Common triggers and risk factors for acquired TTP include:

  • Infections: Such as HIV, shingles, and bacterial infections (e.g., Shiga toxin-producing E. coli).
  • Medications: Certain drugs, such as quinine, platinum-based chemotherapy, and clopidogrel (a blood-thinning medication), can trigger TTP.
  • Pregnancy: TTP can occasionally occur during pregnancy, especially in the third trimester or after childbirth.
  • Autoimmune disorders: Such as systemic lupus erythematosus (SLE), can be associated with TTP.
  • Cancer: Some forms of cancer, particularly solid tumors, may increase the risk of TTP.

Symptoms of Thrombocytopenic Purpura

The symptoms of TTP can develop suddenly and may include:

  • Purpura: Small purple or red spots (bruising) on the skin, caused by bleeding under the skin.
  • Petechiae: Tiny red or purple spots on the skin caused by small blood vessel ruptures.
  • Fatigue: Due to low platelet levels and anemia.
  • Easy bruising: With minor trauma or even without any injury.
  • Neurological symptoms: Headaches, confusion, seizures, or strokes, due to clots affecting the brain.
  • Fever: Often accompanies the disorder.
  • Kidney dysfunction: Symptoms may include dark urine, decreased urine output, or swelling (due to kidney damage from clotting).
  • Jaundice: Yellowing of the skin or eyes, due to the breakdown of red blood cells.
  • Chest pain: If clots affect the heart.

Diagnosis

To diagnose TTP, doctors will perform a series of tests, including:

  1. Blood tests:
    • Platelet count: A low platelet count is a key feature of TTP.
    • Lactate dehydrogenase (LDH): Elevated levels can indicate cell damage or destruction, often associated with TTP.
    • ADAMTS13 activity test: A blood test to measure the activity of the ADAMTS13 enzyme. A low level suggests TTP.
    • Haptoglobin: A low level may suggest hemolysis (destruction of red blood cells), a common feature of TTP.
  2. Coagulation studies: Tests like PT (prothrombin time) and aPTT (activated partial thromboplastin time) are usually normal in TTP, which helps differentiate it from other clotting disorders.
  3. Microscopic examination: Blood smears may show schistocytes, fragmented red blood cells, which are indicative of microangiopathic hemolytic anemia, a feature of TTP.

Treatment

TTP is a medical emergency and requires prompt treatment. The main goals of treatment are to stop the abnormal clotting, prevent organ damage, and address the underlying cause.

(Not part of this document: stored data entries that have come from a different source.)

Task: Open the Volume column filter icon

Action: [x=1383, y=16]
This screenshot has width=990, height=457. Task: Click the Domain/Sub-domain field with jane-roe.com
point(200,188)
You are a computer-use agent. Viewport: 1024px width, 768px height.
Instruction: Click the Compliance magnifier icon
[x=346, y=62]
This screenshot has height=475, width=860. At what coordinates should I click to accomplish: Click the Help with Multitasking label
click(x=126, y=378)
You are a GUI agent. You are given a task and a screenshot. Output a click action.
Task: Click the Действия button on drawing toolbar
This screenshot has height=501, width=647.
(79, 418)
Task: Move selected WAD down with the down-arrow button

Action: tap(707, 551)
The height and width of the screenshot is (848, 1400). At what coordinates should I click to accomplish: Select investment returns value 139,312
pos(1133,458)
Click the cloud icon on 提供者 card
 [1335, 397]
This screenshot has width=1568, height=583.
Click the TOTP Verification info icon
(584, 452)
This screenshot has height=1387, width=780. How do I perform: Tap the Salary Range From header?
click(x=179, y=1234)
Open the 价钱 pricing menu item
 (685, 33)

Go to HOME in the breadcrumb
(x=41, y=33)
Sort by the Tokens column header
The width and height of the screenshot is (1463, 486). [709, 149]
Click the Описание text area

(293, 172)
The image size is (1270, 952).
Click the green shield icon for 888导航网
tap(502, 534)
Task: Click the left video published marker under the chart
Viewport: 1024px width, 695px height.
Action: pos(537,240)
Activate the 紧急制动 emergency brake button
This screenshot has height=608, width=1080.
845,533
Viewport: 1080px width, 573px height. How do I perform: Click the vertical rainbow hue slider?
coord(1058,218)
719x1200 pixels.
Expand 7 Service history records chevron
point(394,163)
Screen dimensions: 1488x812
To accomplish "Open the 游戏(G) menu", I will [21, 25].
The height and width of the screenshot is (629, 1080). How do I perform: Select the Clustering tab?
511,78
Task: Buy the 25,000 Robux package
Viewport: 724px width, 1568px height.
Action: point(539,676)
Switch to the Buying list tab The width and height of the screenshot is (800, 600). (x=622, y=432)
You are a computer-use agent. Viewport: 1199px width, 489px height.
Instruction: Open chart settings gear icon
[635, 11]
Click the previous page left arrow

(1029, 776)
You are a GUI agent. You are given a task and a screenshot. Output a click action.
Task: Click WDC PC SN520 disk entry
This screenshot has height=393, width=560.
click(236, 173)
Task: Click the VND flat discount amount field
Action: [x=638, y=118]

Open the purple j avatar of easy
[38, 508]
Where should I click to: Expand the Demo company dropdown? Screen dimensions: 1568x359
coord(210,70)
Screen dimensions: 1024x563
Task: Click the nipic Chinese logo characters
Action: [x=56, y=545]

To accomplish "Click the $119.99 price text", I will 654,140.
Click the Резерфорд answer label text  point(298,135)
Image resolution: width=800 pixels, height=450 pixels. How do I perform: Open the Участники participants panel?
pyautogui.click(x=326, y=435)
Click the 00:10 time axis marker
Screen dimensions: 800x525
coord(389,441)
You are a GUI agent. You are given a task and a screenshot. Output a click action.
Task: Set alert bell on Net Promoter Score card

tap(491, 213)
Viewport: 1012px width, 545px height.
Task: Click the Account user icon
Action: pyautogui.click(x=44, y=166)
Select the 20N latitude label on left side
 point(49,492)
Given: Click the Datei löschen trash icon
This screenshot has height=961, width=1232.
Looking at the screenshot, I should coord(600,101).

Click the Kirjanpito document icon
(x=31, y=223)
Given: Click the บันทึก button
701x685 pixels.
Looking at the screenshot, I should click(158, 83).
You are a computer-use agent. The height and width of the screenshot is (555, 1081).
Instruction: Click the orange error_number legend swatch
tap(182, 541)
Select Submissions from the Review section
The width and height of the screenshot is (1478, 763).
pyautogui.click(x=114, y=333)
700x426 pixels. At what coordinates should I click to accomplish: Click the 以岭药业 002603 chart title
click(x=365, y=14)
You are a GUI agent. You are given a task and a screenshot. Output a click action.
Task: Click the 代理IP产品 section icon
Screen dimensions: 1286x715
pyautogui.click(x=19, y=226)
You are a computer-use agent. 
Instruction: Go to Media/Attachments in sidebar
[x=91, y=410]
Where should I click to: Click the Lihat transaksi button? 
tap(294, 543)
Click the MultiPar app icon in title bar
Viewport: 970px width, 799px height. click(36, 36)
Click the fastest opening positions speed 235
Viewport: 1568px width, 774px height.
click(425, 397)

  1. Plasma exchange (plasmapheresis): This is the primary treatment for acquired TTP. The procedure involves removing the patient's plasma, which contains the harmful antibodies attacking ADAMTS13, and replacing it with donor plasma. This helps restore ADAMTS13 activity and prevents further clotting.
  2. Immunosuppressive medications: In addition to plasmapheresis, corticosteroids (e.g., prednisone) or other immunosuppressive drugs (such as rituximab) may be used to help control the immune system's response.
  3. Platelet transfusions: These are generally avoided in TTP, as they can worsen clotting. However, in rare cases, platelet transfusions may be used if there is significant bleeding.
  4. Supportive care: This may include dialysis for kidney failure, blood transfusions for anemia, and medications to manage other complications.

Prognosis

Without treatment, TTP can lead to severe complications, including organ failure (especially of the kidneys, heart, or brain), and can be fatal. However, with early and aggressive treatment, most people can recover. The prognosis depends on the severity of the disease, how quickly treatment is initiated, and whether there is any organ damage.

  • Acquired TTP: The prognosis is generally better with plasma exchange, with many patients recovering fully or having good long-term outcomes.
  • Inherited TTP: People with this form may experience more frequent relapses and require ongoing treatment, but with proper care, many lead relatively normal lives.